*Aim of the task*:
Every line below from the one containing "Consent (72, 811)" through the one containing "Media Advisory (88, 2211)" must be transcribed exactly. Omit all lines outside that stretch.

*Data section*:

Start of Block

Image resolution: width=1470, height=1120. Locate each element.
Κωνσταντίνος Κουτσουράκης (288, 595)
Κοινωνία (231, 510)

End of Block
Start of Block

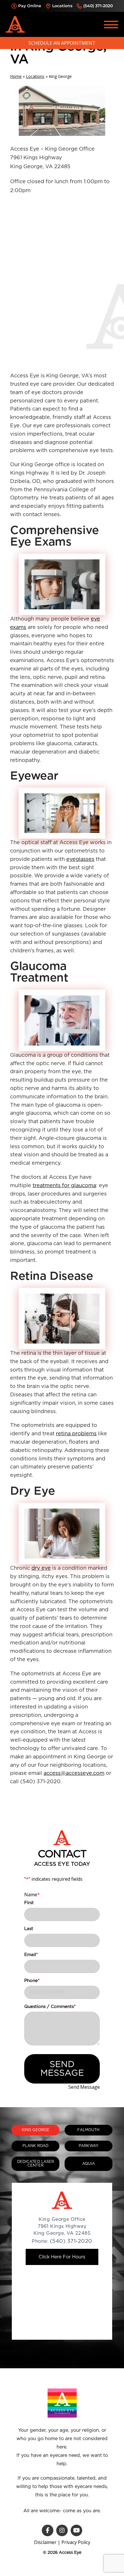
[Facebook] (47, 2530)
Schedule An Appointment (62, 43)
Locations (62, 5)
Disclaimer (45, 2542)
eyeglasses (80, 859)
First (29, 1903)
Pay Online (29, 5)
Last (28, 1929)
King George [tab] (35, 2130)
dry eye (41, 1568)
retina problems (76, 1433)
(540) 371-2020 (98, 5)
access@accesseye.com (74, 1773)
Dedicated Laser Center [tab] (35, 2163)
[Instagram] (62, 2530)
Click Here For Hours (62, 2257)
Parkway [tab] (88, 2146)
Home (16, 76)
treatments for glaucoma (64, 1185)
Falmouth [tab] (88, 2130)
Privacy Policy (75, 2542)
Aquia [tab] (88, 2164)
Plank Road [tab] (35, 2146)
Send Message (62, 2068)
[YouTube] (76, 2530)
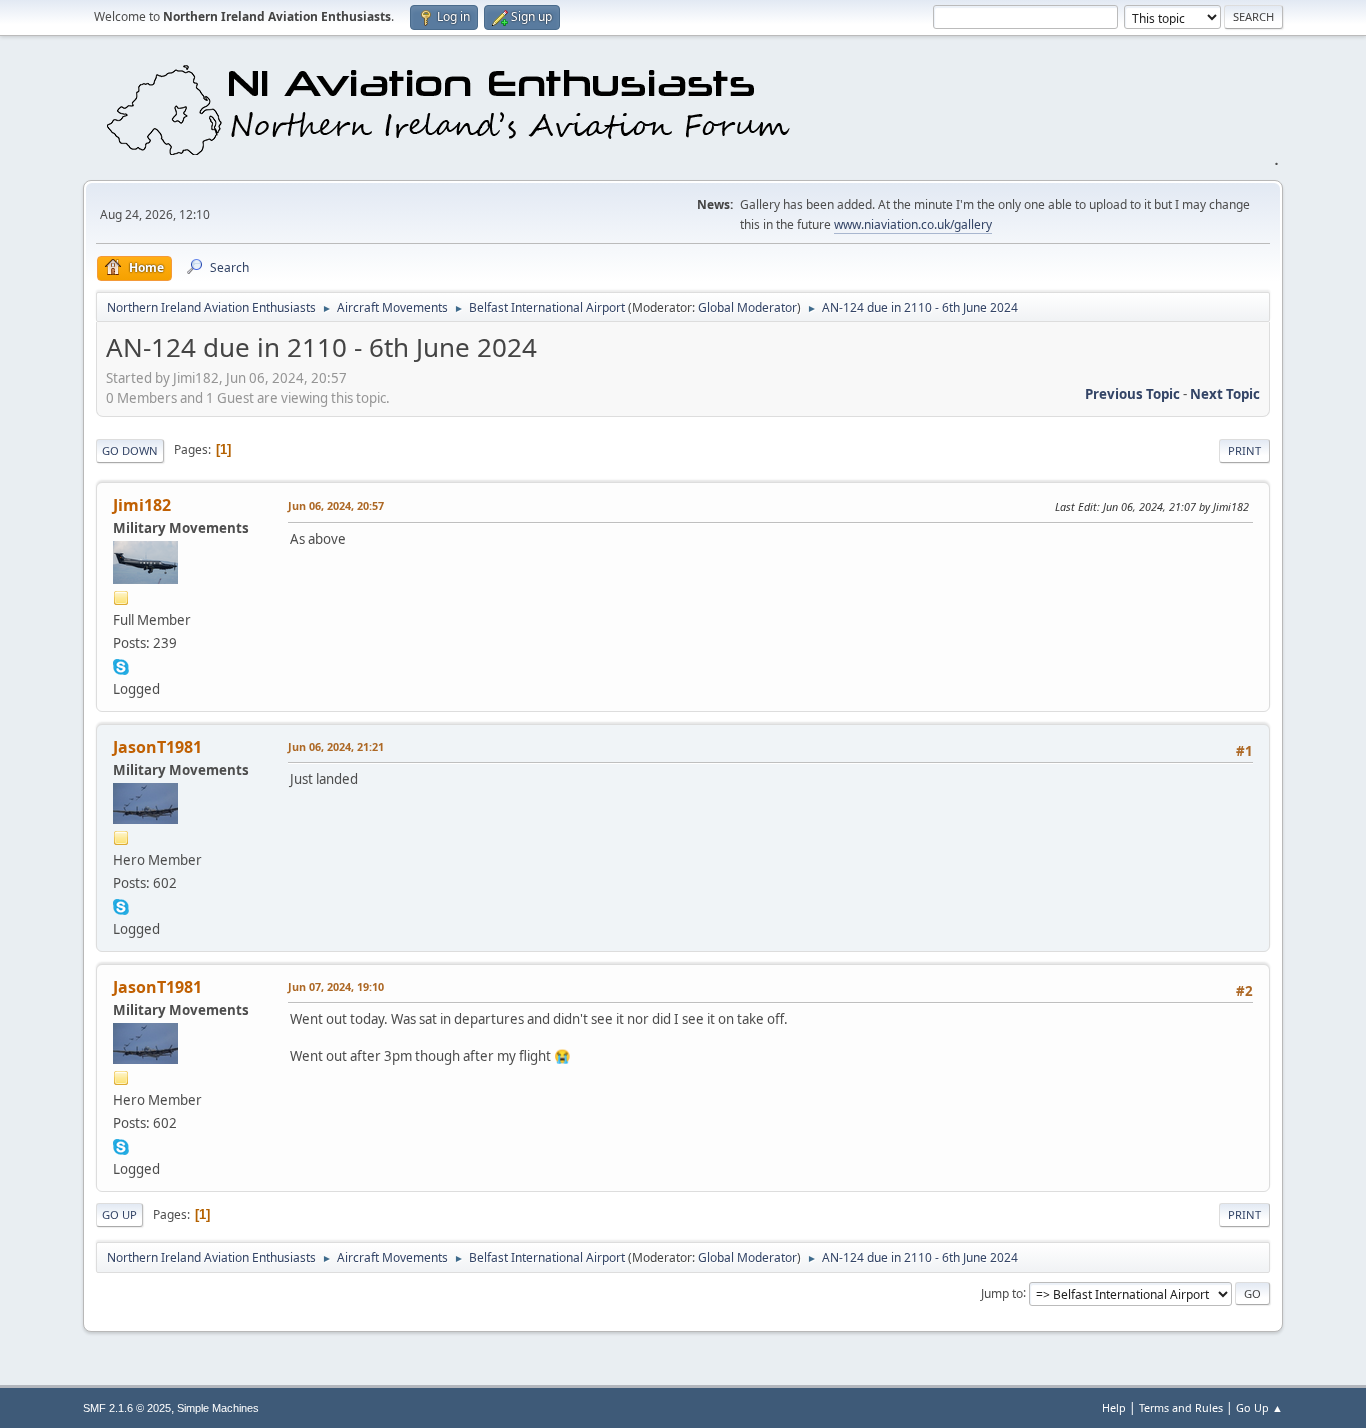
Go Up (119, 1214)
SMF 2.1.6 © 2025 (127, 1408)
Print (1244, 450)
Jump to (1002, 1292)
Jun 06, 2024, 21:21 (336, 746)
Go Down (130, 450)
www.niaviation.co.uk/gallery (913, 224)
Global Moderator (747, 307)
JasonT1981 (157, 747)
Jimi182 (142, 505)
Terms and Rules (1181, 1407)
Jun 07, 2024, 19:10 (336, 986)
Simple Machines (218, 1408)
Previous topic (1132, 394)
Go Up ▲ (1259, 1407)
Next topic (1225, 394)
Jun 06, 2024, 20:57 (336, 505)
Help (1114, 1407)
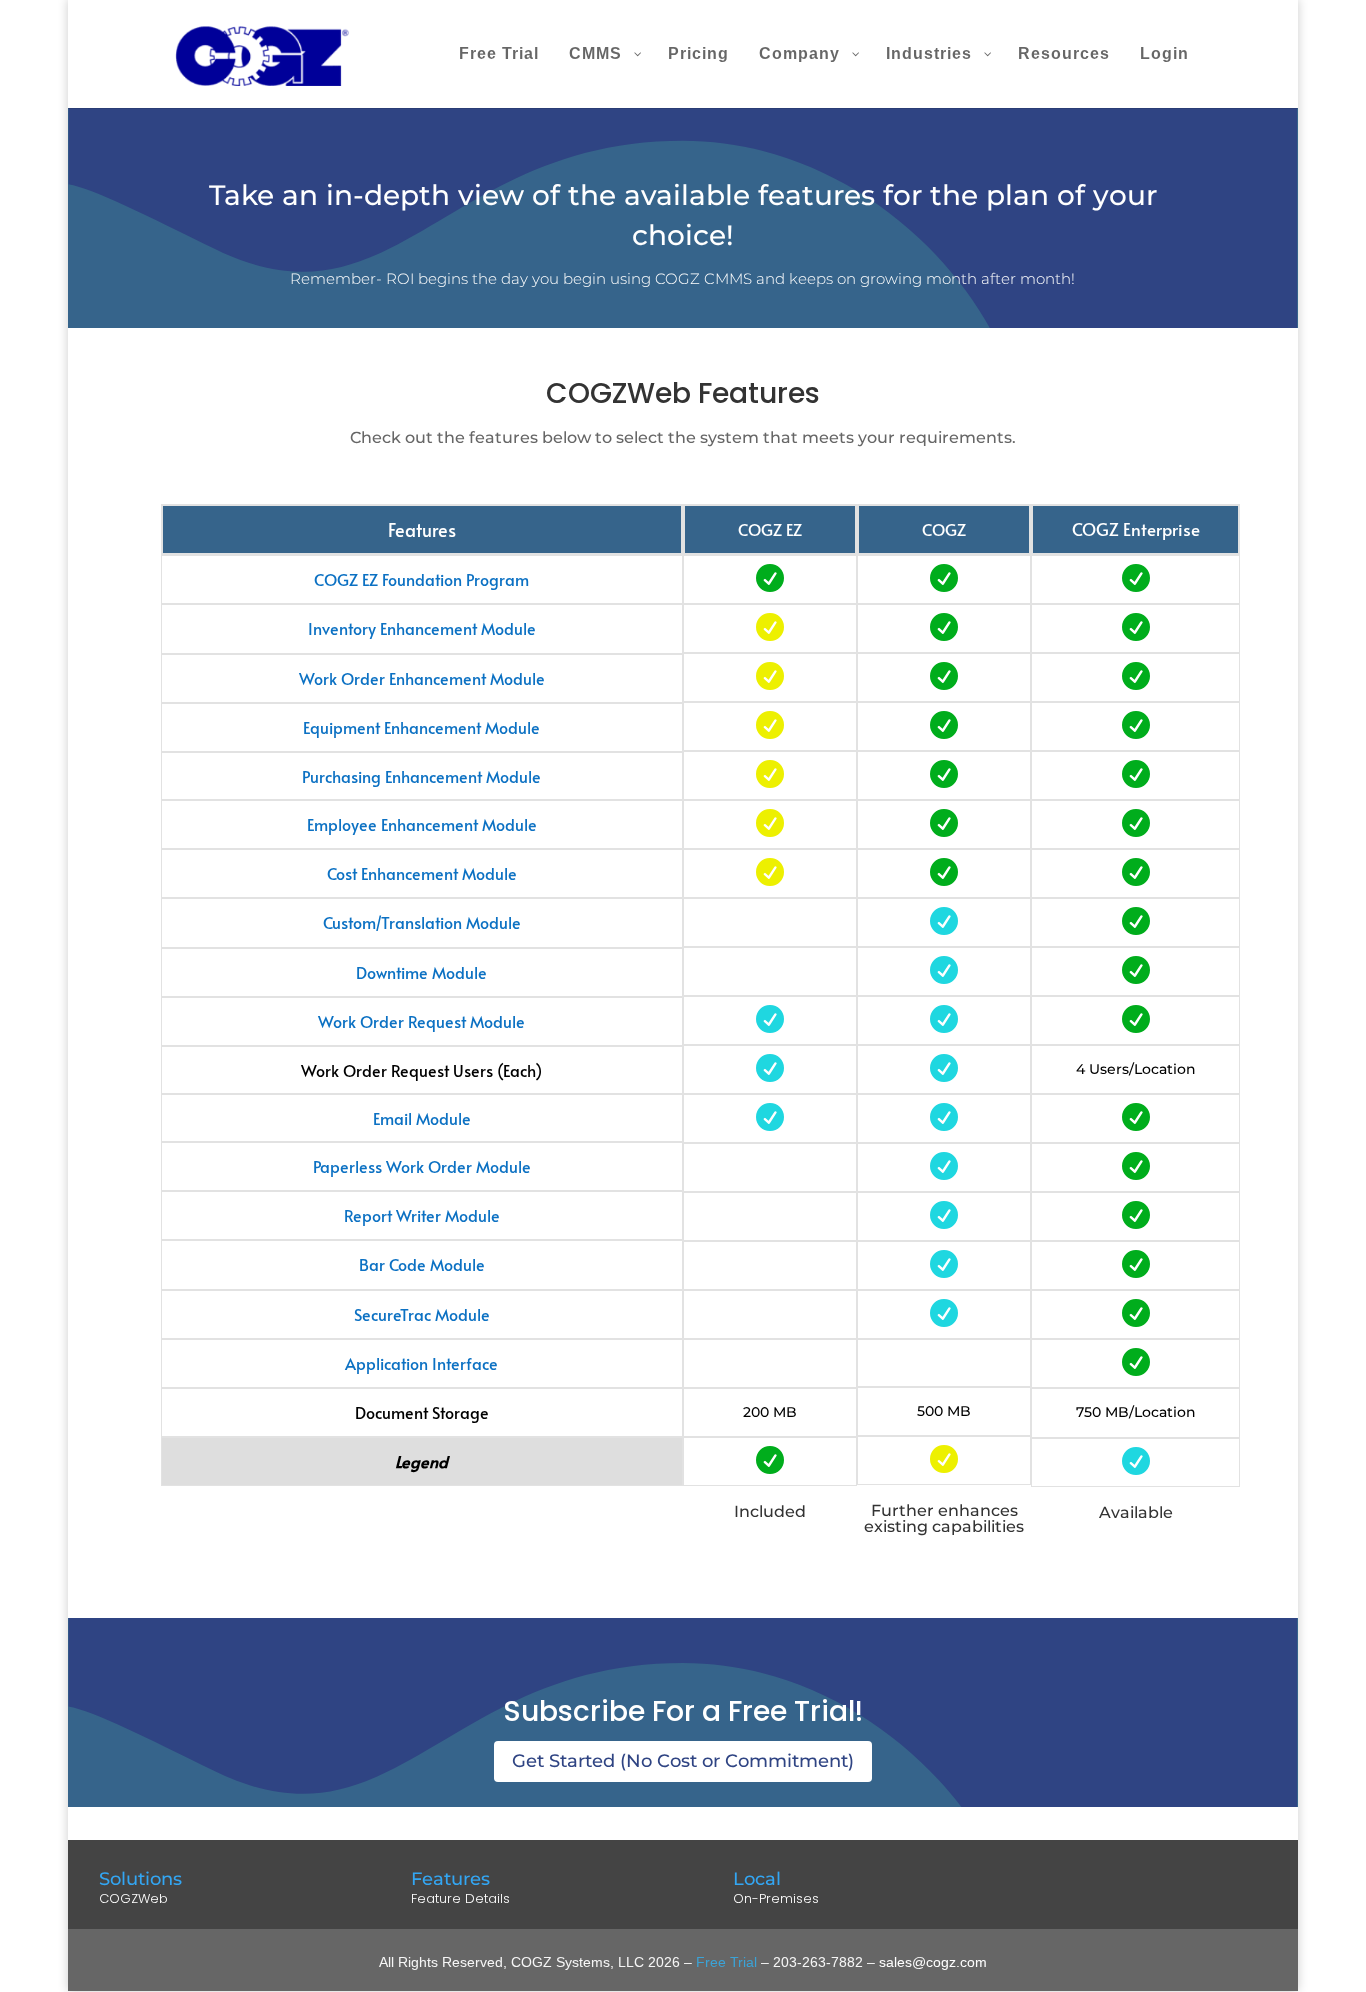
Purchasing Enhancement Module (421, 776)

End of Block
Start of Block

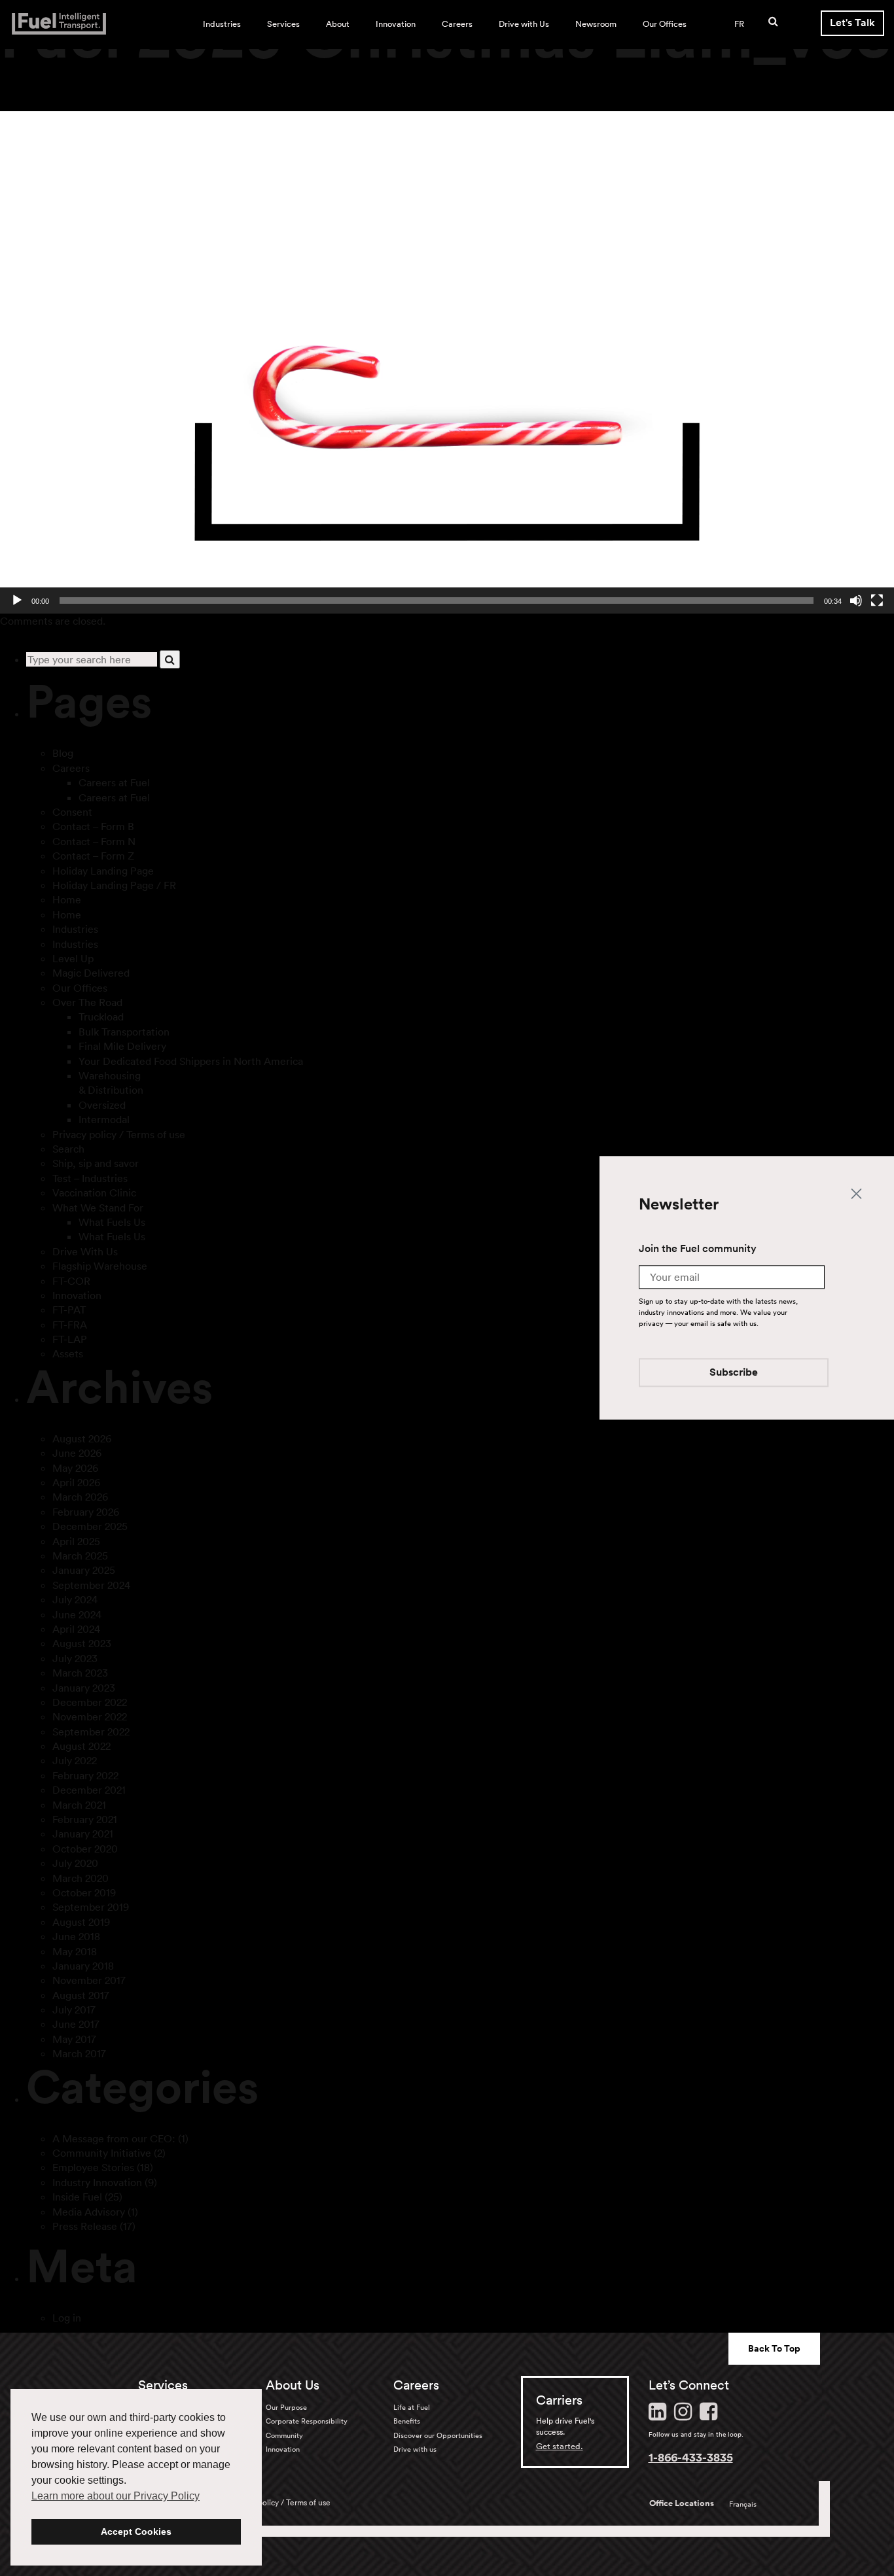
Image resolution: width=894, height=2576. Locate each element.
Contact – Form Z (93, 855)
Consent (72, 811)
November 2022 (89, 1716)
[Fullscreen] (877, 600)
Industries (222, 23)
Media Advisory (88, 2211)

End of Block

*Finished exercise*:
Consent (72, 811)
November 2022 (89, 1716)
[Fullscreen] (877, 600)
Industries (222, 23)
Media Advisory (88, 2211)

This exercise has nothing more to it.